→ **Trecho do documento**:
Lucia Rahilly: Erica, fale um pouco mais sobre a postura passiva e a ativa e o significado delas.
Erica Coe: Houve uma série de estudos que mostraram que as interações passivas, como percorrer postagens no Instagram ou ver todas as experiências que outras pessoas estão tendo, podem estar associadas a diminuições do bem-estar subjetivo ao longo do tempo.
Se você usa as redes sociais de maneira ativa, isso talvez não se limite ao envio de mensagens diretas às pessoas; pode incluir também o uso das redes para fazer contatos profissionais e para desenvolver círculos sociais.
Compare isso com as interações passivas, nas quais você vê quantas curtidas algo pode receber. Mesmo dar uma curtida pode ser considerado passivo porque você não está interagindo de fato com os outros de uma maneira diferente.
A prisão das telas
Lucia Rahilly: Harold, o que a sua pesquisa diz sobre a quantidade de tempo que os adolescentes passam com as telas?
Harold Koplewicz: Analisamos o uso problemático da internet ao longo da pandemia, definido como hábitos de uso da internet que prejudicam a qualidade de vida. Nossa pesquisa indicou que o uso das telas aumentou e continuou alto nos primeiros anos da pandemia. Entre a avaliação inicial de 2019 e nossa pesquisa de maio de 2020, a maioria dos jovens passou de menos de uma hora por dia jogando games para uma a três horas ou mais. E, antes da pandemia, menos de 20% dos jovens usavam streaming de vídeo quatro horas por dia ou mais, mas, em maio de 2020 – lembre-se, já estávamos em confinamento nessa altura –, constatamos que esse número dobrou, ou seja, 40% estavam passando quatro horas por dia ou mais assistindo a vídeos online.
Lucia Rahilly: Esse salto é bem significativo. Algo mais a dizer a respeito da pesquisa sobre o uso de tecnologia entre os adolescentes?

→ **Material exibido**:
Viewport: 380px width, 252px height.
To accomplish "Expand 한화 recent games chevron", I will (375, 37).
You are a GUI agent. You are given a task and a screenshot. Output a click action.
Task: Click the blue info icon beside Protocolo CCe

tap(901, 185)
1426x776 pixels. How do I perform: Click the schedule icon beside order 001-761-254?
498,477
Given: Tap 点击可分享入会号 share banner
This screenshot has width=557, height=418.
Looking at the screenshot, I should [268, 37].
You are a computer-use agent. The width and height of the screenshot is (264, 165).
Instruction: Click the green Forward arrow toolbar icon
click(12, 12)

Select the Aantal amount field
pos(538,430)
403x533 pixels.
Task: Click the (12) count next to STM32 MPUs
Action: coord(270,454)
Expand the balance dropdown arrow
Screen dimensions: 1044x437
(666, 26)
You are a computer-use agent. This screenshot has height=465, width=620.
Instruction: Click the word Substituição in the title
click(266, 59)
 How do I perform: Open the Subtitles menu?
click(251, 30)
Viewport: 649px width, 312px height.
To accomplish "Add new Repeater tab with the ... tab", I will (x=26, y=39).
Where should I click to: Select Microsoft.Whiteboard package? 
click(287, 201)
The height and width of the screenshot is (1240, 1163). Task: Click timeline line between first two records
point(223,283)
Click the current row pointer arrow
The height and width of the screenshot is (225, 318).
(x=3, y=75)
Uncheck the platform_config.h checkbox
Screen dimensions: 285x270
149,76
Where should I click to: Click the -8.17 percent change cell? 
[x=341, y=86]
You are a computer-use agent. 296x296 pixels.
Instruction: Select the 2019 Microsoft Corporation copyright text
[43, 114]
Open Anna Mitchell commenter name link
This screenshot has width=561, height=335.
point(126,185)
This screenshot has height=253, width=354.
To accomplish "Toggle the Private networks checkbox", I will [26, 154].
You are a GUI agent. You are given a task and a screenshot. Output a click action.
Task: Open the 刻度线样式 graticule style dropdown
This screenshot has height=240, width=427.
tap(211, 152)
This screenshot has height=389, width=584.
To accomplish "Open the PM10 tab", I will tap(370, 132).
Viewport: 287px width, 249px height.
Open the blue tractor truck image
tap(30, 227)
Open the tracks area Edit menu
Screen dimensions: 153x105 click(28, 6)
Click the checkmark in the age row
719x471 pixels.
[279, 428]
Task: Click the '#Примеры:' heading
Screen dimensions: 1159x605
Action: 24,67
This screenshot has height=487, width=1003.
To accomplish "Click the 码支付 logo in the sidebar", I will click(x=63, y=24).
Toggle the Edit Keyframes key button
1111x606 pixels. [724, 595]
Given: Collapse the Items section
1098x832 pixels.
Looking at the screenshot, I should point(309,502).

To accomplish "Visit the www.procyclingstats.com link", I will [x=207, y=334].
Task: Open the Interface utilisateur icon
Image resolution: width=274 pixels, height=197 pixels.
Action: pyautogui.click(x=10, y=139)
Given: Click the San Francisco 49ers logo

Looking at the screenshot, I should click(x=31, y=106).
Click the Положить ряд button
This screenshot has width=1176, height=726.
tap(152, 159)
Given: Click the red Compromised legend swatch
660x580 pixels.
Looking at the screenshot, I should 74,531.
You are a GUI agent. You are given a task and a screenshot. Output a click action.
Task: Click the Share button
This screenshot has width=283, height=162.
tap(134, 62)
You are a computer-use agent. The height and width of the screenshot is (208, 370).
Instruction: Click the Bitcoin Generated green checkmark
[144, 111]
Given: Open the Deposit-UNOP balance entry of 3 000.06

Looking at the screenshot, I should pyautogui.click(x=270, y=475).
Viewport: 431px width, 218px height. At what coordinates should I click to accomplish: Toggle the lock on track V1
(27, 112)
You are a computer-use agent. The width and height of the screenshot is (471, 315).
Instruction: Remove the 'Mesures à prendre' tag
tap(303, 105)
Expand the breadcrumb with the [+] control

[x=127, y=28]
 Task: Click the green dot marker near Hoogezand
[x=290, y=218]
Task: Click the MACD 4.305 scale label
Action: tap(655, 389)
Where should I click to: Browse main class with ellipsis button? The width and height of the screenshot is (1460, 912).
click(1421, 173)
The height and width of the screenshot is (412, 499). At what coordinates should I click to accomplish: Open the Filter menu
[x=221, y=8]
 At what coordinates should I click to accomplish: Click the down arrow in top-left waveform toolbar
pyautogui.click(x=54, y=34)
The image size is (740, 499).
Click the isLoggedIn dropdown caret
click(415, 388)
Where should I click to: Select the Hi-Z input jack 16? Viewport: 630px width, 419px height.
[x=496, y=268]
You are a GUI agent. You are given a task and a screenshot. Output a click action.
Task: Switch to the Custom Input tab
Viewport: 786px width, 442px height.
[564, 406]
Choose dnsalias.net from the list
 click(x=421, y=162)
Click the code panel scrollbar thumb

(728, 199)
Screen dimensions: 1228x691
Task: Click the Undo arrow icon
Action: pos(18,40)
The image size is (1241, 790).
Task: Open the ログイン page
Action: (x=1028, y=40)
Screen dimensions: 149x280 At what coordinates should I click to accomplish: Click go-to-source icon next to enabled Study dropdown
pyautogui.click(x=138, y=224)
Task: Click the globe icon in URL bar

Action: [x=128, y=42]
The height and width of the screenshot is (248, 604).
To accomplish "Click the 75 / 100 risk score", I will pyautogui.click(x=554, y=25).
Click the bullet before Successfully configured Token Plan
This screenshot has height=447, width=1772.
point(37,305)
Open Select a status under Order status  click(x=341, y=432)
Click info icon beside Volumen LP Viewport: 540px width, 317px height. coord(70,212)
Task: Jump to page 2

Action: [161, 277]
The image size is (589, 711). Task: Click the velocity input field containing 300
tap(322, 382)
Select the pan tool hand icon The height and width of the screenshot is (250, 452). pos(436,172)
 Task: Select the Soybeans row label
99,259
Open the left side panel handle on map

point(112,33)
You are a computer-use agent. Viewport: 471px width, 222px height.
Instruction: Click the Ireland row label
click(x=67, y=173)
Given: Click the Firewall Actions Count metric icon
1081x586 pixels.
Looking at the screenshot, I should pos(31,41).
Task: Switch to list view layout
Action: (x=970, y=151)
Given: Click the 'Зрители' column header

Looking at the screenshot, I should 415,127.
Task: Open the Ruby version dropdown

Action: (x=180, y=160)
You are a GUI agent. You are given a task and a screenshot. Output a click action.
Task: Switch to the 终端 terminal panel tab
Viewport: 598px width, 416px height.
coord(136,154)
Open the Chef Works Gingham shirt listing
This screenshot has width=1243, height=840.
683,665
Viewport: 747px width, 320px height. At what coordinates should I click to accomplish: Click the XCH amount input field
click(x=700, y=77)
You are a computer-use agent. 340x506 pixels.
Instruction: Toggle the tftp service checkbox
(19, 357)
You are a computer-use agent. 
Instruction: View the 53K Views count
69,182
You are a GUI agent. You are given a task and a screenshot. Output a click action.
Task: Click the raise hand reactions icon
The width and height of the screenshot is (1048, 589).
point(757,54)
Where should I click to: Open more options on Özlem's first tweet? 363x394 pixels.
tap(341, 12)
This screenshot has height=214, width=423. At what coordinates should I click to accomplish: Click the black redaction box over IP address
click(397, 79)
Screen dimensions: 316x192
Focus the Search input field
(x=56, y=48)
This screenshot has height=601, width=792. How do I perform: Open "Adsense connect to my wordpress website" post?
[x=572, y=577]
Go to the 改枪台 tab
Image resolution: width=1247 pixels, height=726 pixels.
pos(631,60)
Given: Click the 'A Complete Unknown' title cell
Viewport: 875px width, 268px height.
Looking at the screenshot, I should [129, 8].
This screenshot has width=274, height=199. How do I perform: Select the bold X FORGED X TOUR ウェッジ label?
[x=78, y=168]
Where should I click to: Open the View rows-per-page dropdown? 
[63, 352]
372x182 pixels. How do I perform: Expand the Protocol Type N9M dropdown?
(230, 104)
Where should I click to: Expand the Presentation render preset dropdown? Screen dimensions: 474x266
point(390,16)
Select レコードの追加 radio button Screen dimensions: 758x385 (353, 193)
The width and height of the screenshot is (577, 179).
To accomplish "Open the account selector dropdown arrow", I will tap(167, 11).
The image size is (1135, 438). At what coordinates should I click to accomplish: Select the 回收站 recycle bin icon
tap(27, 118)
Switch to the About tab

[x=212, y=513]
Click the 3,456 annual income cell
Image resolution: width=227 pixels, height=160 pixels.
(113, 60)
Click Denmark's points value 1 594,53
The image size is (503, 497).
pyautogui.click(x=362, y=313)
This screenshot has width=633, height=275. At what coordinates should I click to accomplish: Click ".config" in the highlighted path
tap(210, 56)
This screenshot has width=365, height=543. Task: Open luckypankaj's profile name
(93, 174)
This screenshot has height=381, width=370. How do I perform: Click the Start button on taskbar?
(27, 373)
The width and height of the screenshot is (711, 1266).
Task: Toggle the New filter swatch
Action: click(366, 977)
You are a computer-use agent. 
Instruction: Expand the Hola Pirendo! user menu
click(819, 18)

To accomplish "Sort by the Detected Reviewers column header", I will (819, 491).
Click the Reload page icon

→ **Instrução**: Por favor, transcreva fielmente o trecho do documento, começando em "Lucia Rahilly: Erica, fale" e terminando em "longo do tempo.". Não é preciso consultar o material.

→ **Tarefa concluída**:
Lucia Rahilly: Erica, fale um pouco mais sobre a postura passiva e a ativa e o significado delas.
Erica Coe: Houve uma série de estudos que mostraram que as interações passivas, como percorrer postagens no Instagram ou ver todas as experiências que outras pessoas estão tendo, podem estar associadas a diminuições do bem-estar subjetivo ao longo do tempo.